[Problem description] Copy out the items below word for word, beginning with their first line and stopping after the line that contains "click(770, 447)". Leave the pictures out of your copy.

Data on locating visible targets
★ ★ ★ ★
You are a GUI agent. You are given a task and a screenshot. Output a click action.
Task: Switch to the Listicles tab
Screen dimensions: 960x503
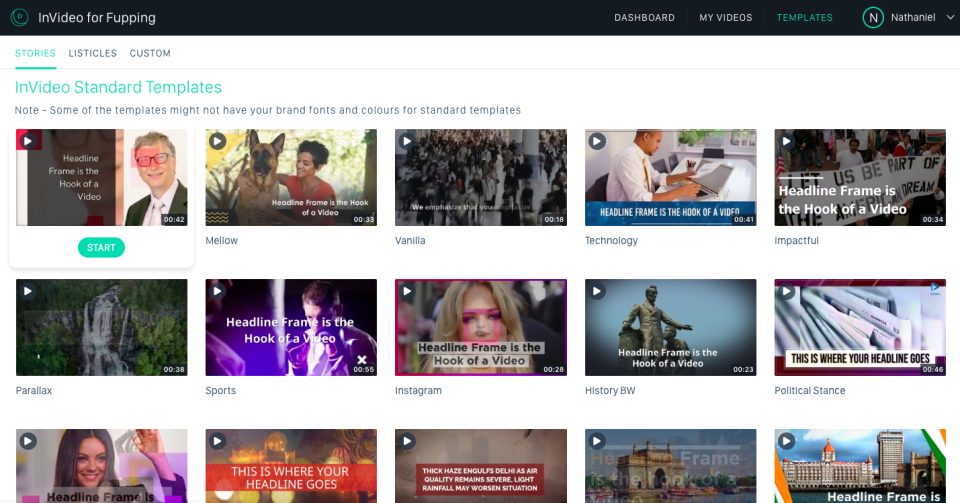point(92,53)
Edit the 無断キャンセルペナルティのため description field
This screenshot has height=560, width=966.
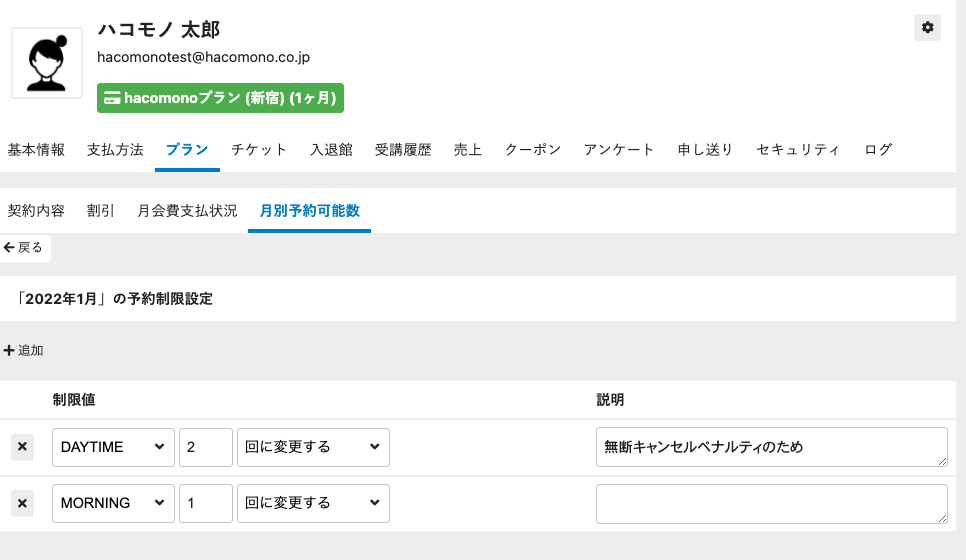click(770, 447)
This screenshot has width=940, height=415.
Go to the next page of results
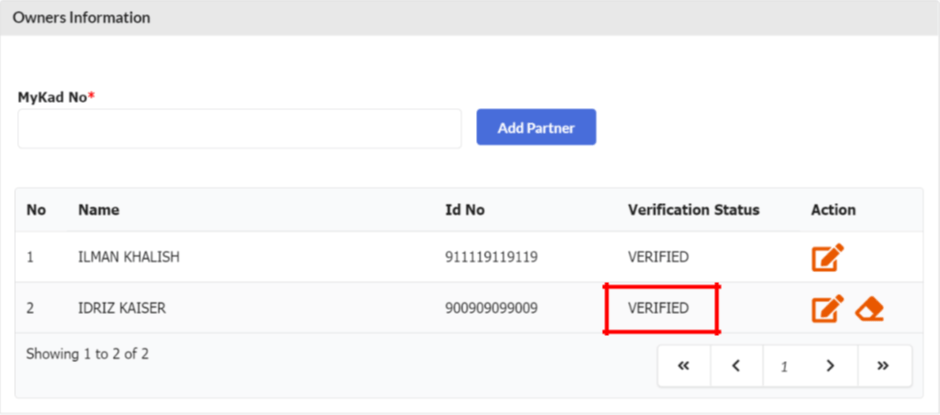(830, 366)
★ ★ ★ ★
[Exercise answer]
You are a GUI agent. You are given a task and a screenshot. Output a click action.
Task: Switch to the Listicles tab
Screen dimensions: 960x503
point(92,53)
Edit the 無断キャンセルペナルティのため description field
This screenshot has height=560, width=966.
click(770, 447)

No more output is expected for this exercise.